PROBLEM DETAILS
Rewrite every item below, swapping each occurrence of "Screen dimensions" for "Screen size" and leaving everything else unchanged.

--- DATA ENTRIES ---

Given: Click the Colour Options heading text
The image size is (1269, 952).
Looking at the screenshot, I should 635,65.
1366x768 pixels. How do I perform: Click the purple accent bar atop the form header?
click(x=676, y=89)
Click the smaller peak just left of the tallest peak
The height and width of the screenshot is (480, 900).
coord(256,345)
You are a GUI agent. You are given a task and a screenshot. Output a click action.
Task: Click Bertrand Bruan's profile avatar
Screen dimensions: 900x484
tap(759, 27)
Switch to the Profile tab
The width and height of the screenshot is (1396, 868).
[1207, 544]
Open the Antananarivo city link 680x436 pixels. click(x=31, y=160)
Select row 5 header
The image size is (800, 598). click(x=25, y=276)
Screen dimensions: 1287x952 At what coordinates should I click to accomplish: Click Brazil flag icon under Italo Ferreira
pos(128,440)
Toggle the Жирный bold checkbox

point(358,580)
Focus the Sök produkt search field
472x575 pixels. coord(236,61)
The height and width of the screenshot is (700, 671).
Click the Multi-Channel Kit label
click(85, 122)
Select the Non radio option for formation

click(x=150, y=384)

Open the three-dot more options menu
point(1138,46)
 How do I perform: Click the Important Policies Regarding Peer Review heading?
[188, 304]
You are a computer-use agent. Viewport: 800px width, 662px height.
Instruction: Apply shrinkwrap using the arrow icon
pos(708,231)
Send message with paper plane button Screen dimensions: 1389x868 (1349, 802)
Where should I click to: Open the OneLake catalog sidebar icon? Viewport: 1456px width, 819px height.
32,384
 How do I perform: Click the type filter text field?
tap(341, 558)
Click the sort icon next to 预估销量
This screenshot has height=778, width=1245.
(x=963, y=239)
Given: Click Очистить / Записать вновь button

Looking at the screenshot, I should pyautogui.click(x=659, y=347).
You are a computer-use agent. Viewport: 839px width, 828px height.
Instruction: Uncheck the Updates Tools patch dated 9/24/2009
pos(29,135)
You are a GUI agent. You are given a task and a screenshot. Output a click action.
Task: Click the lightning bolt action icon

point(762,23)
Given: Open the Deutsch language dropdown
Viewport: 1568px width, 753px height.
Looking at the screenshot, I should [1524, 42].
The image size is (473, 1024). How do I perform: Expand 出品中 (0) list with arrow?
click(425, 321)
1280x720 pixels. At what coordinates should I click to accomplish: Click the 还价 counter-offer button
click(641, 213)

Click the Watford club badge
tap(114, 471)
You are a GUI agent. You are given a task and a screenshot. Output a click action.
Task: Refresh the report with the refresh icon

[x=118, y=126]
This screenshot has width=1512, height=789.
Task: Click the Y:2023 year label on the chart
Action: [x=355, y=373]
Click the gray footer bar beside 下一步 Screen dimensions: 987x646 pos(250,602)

---

OUTPUT OF THE EXERCISE
Given: Click the Colour Options heading text
The image size is (1269, 952).
Looking at the screenshot, I should 635,65.
1366x768 pixels. How do I perform: Click the purple accent bar atop the form header?
click(x=676, y=89)
Click the smaller peak just left of the tallest peak
The height and width of the screenshot is (480, 900).
coord(256,345)
You are a GUI agent. You are given a task and a screenshot. Output a click action.
Task: Click Bertrand Bruan's profile avatar
Screen size: 900x484
tap(759, 27)
Switch to the Profile tab
The width and height of the screenshot is (1396, 868).
[1207, 544]
Open the Antananarivo city link 680x436 pixels. click(x=31, y=160)
Select row 5 header
The image size is (800, 598). click(x=25, y=276)
Screen size: 1287x952 At what coordinates should I click to accomplish: Click Brazil flag icon under Italo Ferreira
pos(128,440)
Toggle the Жирный bold checkbox

point(358,580)
Focus the Sök produkt search field
472x575 pixels. coord(236,61)
The height and width of the screenshot is (700, 671).
Click the Multi-Channel Kit label
click(85, 122)
Select the Non radio option for formation

click(x=150, y=384)

Open the three-dot more options menu
point(1138,46)
 How do I perform: Click the Important Policies Regarding Peer Review heading?
[188, 304]
You are a computer-use agent. Viewport: 800px width, 662px height.
Instruction: Apply shrinkwrap using the arrow icon
pos(708,231)
Send message with paper plane button Screen size: 1389x868 (1349, 802)
Where should I click to: Open the OneLake catalog sidebar icon? Viewport: 1456px width, 819px height.
32,384
 How do I perform: Click the type filter text field?
tap(341, 558)
Click the sort icon next to 预估销量
This screenshot has height=778, width=1245.
(x=963, y=239)
Given: Click Очистить / Записать вновь button

Looking at the screenshot, I should pyautogui.click(x=659, y=347).
You are a computer-use agent. Viewport: 839px width, 828px height.
Instruction: Uncheck the Updates Tools patch dated 9/24/2009
pos(29,135)
You are a GUI agent. You are given a task and a screenshot. Output a click action.
Task: Click the lightning bolt action icon

point(762,23)
Given: Open the Deutsch language dropdown
Viewport: 1568px width, 753px height.
Looking at the screenshot, I should [1524, 42].
The image size is (473, 1024). How do I perform: Expand 出品中 (0) list with arrow?
click(425, 321)
1280x720 pixels. At what coordinates should I click to accomplish: Click the 还价 counter-offer button
click(641, 213)

Click the Watford club badge
tap(114, 471)
You are a GUI agent. You are given a task and a screenshot. Output a click action.
Task: Refresh the report with the refresh icon

[x=118, y=126]
This screenshot has width=1512, height=789.
Task: Click the Y:2023 year label on the chart
Action: [x=355, y=373]
Click the gray footer bar beside 下一步 Screen size: 987x646 pos(250,602)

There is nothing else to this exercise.